### Request 1
Using the Tesseract training instructions, decide whether each statement agrees with the text: (a) the training texts are kept in a file named training_text.txt; (b) the test image is stored in a file named sample.png; (c) the English part assumes the reader already knows how to use ssh and docker. Answer yes or no for each and quote the deciding words.

### Selected text
+--

Train Tesseract from font files and text files.
This Dockerfile is based on the url https://github.com/tesseract-ocr/tesseract/wiki/TrainingTesseract
Suppose you know how to use ssh and docker
$ docker run -d -p 20022:22 --name training_tesseract jinpengli/tesseract-trainer-docker
Now you can use ssh to connect the container to train tesseract.
$ ssh -p 20022 root@localhost
You can see a training example in /root/tesseract-trainer-docker/example_train
/root/tesseract-trainer-docker/example_train/training_text.txt
contains training texts.
/root/tesseract-trainer-docker/example_train/train.sh
trains the tesseract. /root/tesseract-trainer-docker/example_train/test_image.png
is a test image.
/usr/share/fonts/truetype/dejavu
contains font files.
可以基于字体文件和文本库训练Tesseract
这个Dockerfile 是基于这个链接写的: https://github.com/tesseract-ocr/tesseract/wiki/TrainingTesseract
假设你已经知道如何使用 ssh
$ docker pull jinpengli/tesseract-trainer-docker
$ docker run -d -p 20022:22 --name training_tesseract jinpengli/tesseract-trainer-docker
你可以使用ssh链接到container(另外一部机器)
$ ssh -p 20022 root@localhost
里面含有一个例子:/root/tesseract-trainer-docker/example_train
/root/tesseract-trainer-docker/example_train/train.sh
开始训练 Tesseract.
/root/tesseract-trainer-docker/example_train/training_text.txt
包含训练的文本
/root/tesseract-trainer-docker/example_train/test_image.png
测试图片文件
/usr/share/fonts/truetype/dejavu
包含字体文件

+--

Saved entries
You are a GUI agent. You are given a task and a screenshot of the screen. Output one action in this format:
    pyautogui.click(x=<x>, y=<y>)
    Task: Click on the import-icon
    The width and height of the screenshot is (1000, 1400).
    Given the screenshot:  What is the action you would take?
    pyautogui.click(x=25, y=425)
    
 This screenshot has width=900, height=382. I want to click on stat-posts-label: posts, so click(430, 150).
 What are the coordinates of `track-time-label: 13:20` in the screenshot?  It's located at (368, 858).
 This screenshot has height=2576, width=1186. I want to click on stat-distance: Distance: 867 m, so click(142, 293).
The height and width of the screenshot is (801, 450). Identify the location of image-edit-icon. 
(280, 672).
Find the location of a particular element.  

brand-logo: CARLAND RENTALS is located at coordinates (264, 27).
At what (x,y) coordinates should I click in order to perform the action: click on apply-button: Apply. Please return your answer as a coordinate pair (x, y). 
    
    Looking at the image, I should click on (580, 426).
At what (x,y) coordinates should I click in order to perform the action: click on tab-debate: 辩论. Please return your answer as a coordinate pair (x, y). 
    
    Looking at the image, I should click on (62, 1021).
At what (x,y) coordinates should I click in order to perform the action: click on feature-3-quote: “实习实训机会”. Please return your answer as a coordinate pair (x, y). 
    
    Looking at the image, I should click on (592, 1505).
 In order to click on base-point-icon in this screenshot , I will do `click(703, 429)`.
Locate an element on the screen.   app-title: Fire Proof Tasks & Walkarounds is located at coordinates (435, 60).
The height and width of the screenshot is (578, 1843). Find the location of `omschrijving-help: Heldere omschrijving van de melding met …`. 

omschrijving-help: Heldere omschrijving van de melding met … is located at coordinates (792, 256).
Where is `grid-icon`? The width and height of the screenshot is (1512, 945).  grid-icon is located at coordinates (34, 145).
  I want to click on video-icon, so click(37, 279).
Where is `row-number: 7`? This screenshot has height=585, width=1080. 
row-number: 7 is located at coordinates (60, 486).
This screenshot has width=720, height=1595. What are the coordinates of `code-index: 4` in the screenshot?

+--

### Request 2
Turn the lines of the saved entries listing into a numbered list, starting with the line that contains "Find the location of a particular element." and going on through the line that contains "Looking at the image, I should click on (580, 426).". Leave out blank lines.

### Response box 1
(a) Yes: "/root/tesseract-trainer-docker/example_train/training_text.txt contains training texts."
(b) No: "/root/tesseract-trainer-docker/example_train/test_image.png is a test image."
(c) Yes: "Suppose you know how to use ssh and docker"

### Response box 2
1. Find the location of a particular element.  
2. brand-logo: CARLAND RENTALS is located at coordinates (264, 27).
3. At what (x,y) coordinates should I click in order to perform the action: click on apply-button: Apply. Please return your answer as a coordinate pair (x, y). 
4.     Looking at the image, I should click on (580, 426).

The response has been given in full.